Citation: Journal of Endocrinology 236, 2; 10.1530/JOE-17-0457

Figure 8
Figure 8

The effects of vildagliptin, dapagliflozin and combined therapy on cardiac mitochondrial fission in pre-diabetic rats with cardiac I/R injury. (A) Myocardial p-DRP1 Ser616 expression in the ischemic area normalized with that in the remote area, n = 5–6 per group; (B) myocardial p-DRP1 Ser637 expression in the ischemic area normalized with that in the remote area, n = 5–6 per group; (C) myocardial DRP1 expression in the ischemic area normalized with that in the remote area, n = 6/group; (D) representative Western blot bands of p-DRP1 Ser616, p-DRP1 Ser637 using myocardial tissues as samples; (E) cardiac mitochondrial DRP1 expression in the ischemic area normalized with that in the remote area, n = 6 per group and (F) representative Western blot bands of DRP1 using cardiac mitochondrial fraction as a samples. *P < 0.05 vs NDV; P < 0.05 vs HFV; P < 0.05 vs HFVil; and #P < 0.05 vs HFDa. DRP1, dynamin-related protein 1; GAPDH, glyceraldehyde 3-phosphate dehydrogenase; HFDa, high-fat diet treated with dapagliflozin; HFDaVil, high-fat diet treated with vildagliptin and dapagliflozin; HFV, high-fat diet treated with vehicle; HFVil, high-fat diet treated with vildagliptin; NDV, normal diet treated with vehicle; p-DRP1 Ser616, phosphorylation of DRP1 at serine616; p-DRP1 Ser637, phosphorylation of DRP1 at serine637; VDAC, voltage-dependent anion channel.
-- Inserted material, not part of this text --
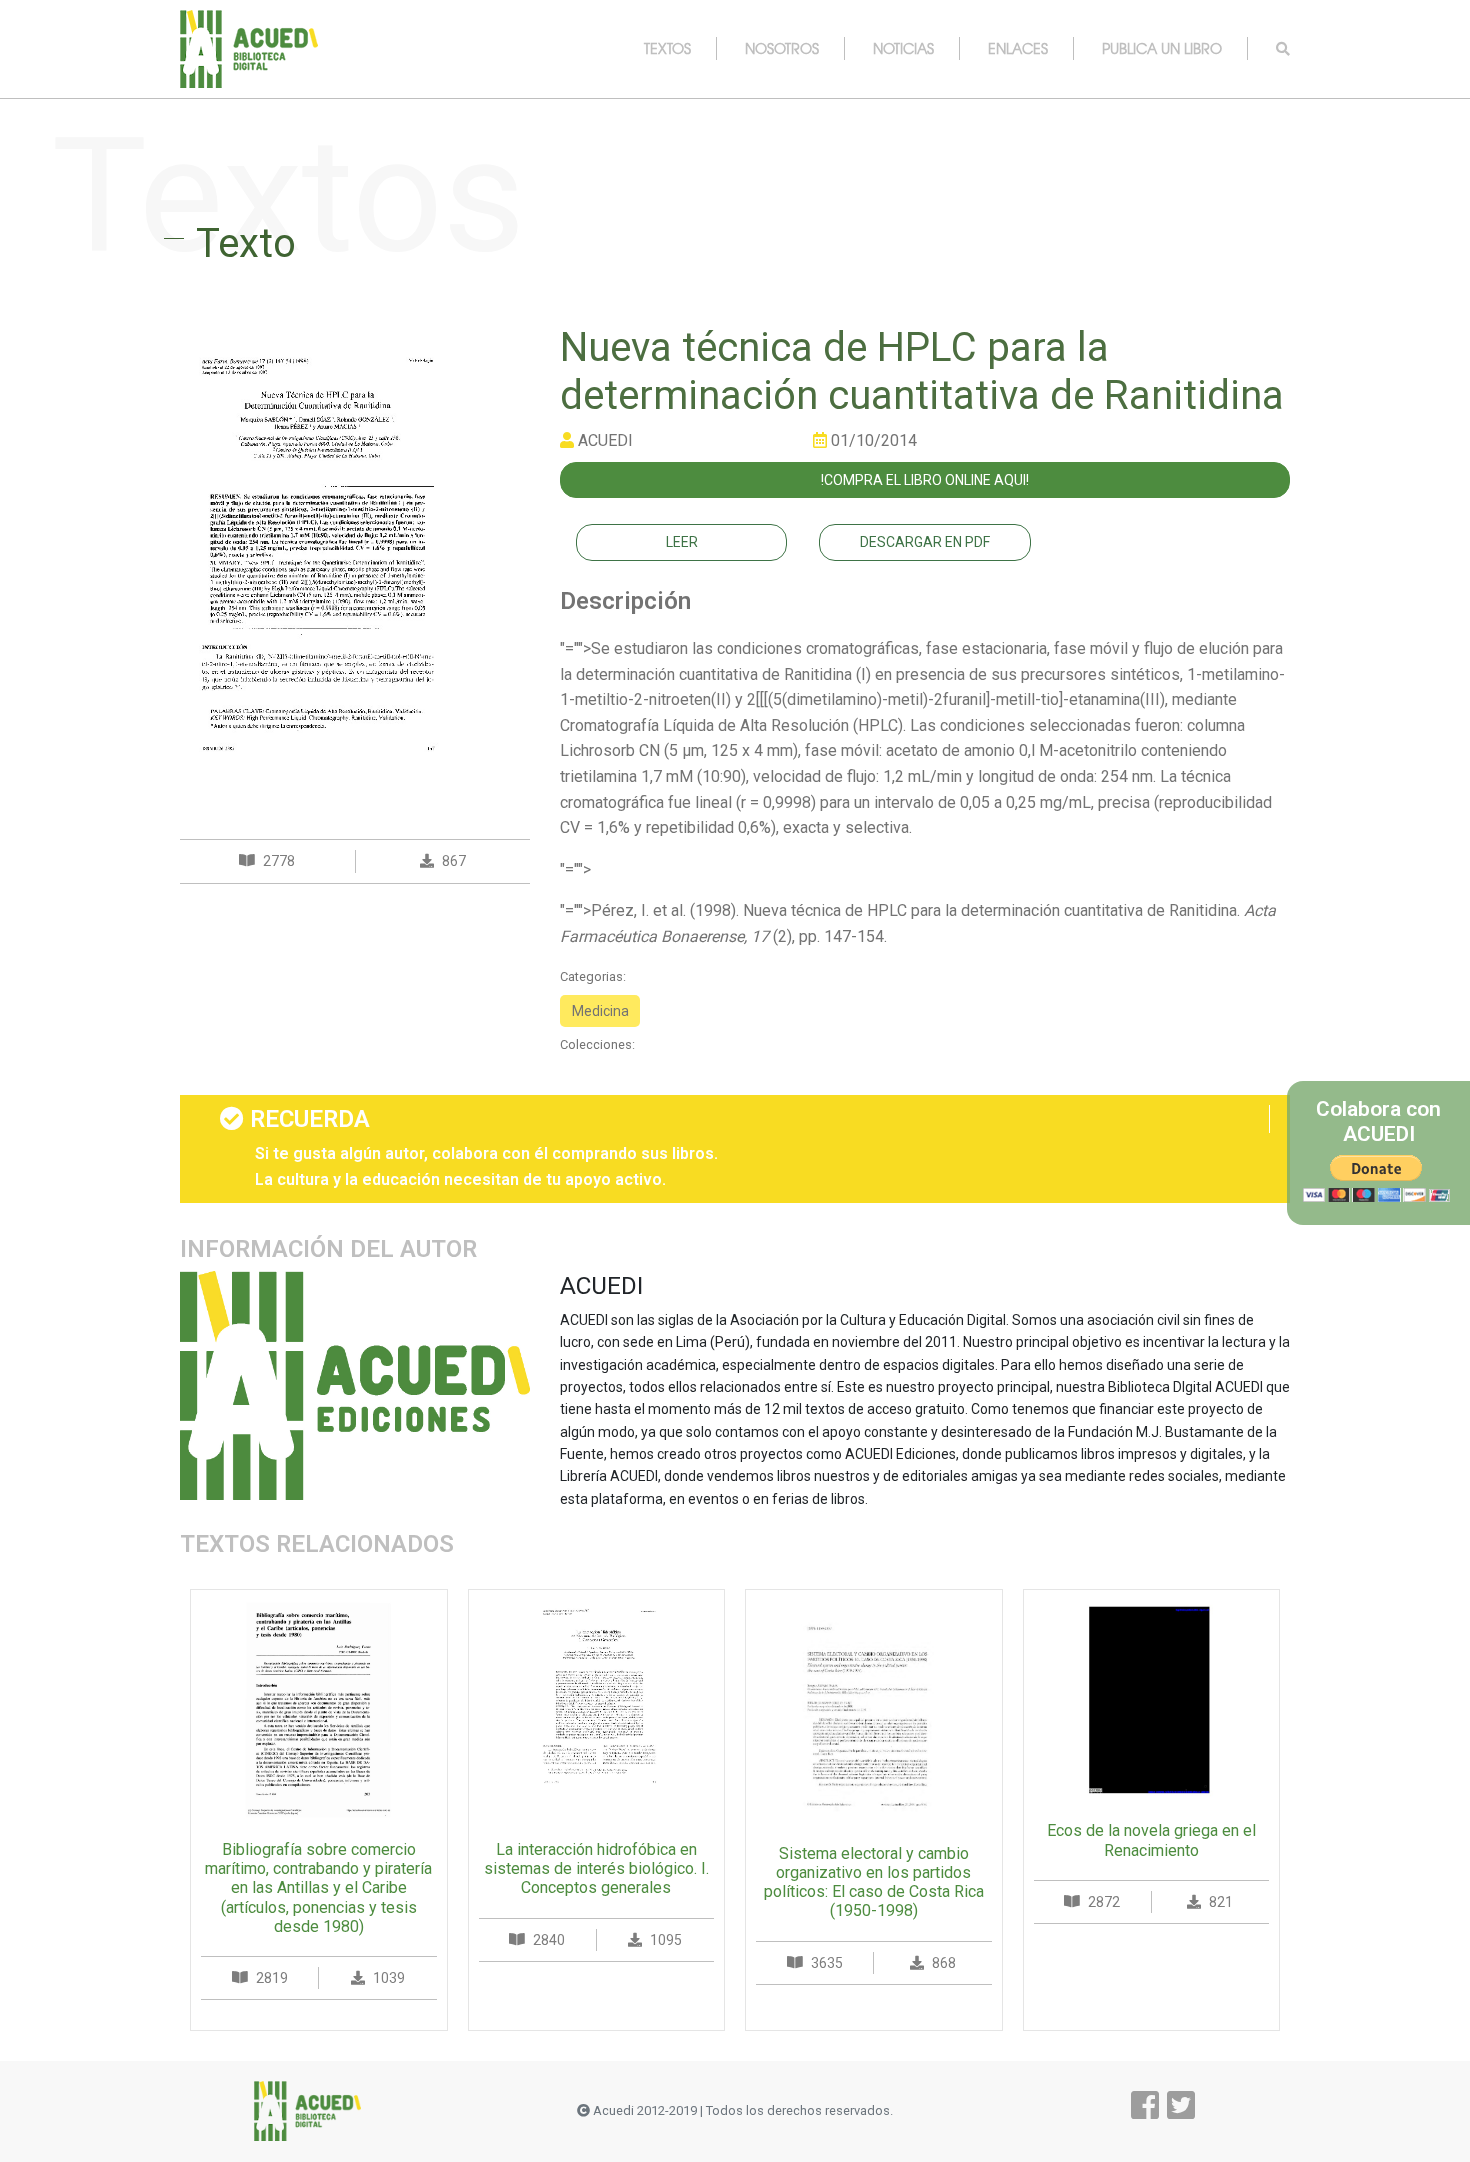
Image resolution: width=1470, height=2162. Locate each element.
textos (667, 48)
Citation: Journal of Endocrinology 236, 2; 10.1530/JOE-17-0457

Regarding cardiac mitochondrial fission, there was no measurable alteration in cardiac p-DRP1 S616 between groups (Fig. 8A), but the level of cardiac p-DRP1 S637 was increased (Fig. 8B), compared with the NDV group. However, cardiac DRP1 protein expression was no difference between groups (Fig. 8C). The representative bands of cardiac p-DRP1 S616, p-DRP1 S637 and cardiac DRP1 protein expression are shown in Fig. 8D. HFV rats had increased expression levels of cardiac mitochondrial DRP1 (Fig. 8E), compared with the NDV group. The representative bands of cardiac mitochondrial DRP1 protein expression are shown in Fig. 8F. All interventions showed a similar efficacy in increasing cardiac p-DRP1 S637 expression, when compared with the HFV group. Although dapagliflozin exerted a more enhanced reduction in cardiac mitochondrial DRP1 expression than vildagliptin, combined therapy showed the greatest efficacy in this reduction, when compared with the NDV, HFV, HFVil and HFDa groups (Fig. 8E).

Discussion

The major findings in this study can be summarized as follows: (1) long-term HFD consumption led to obese-insulin resistance, increased blood pressure, decreased HRV and impaired LV function; (2) dapagliflozin exerted greater efficacy than vildagliptin in metabolic regulation, HRV, blood pressure and LV function improvements (3) under conditions of cardiac I/R condition, obese insulin-resistant rats had a reduction in the expression of proteins related to the management of cardiac metabolism, cardiac mitochondrial function, complex I of the ETC, cardiac mitochondrial fusion and an increase in the expression of proteins related to cardiac mitochondrial fission and myocyte apoptosis, leading to larger infarct size than that seen in ND rats; (4) although dapagliflozin had more beneficial effects on cardioprotection than vildagliptin in pre-diabetic rats with initiated cardiac I/R injury, a combined therapy of the two agents demonstrated greater cardioprotective effects than either of the single regimens. Evidence suggests that this outcome was due to markedly decreased mitochondrial fission and cardiac oxidative stress, leading to the largest reduction in myocardial infarct size in HFDaVil rats with cardiac I/R injury (Fig. 9).

Figure 9
Figure 9

Diagram summarizing the effects of high-fat diet consumption, vildagliptin, dapagliflozin and combined therapy in pre-diabetic rats and pre-diabetic rats with cardiac I/R injury. CPT1, carnitine palmitoyltransferase I; I/R, ischemia/reperfusion; LV, left ventricle; PGC-1α, peroxisome proliferator-activated receptor gamma coactivator 1-alpha. A full color version of this figure is available at http://dx.doi.org/10.1530/JOE-17-0457.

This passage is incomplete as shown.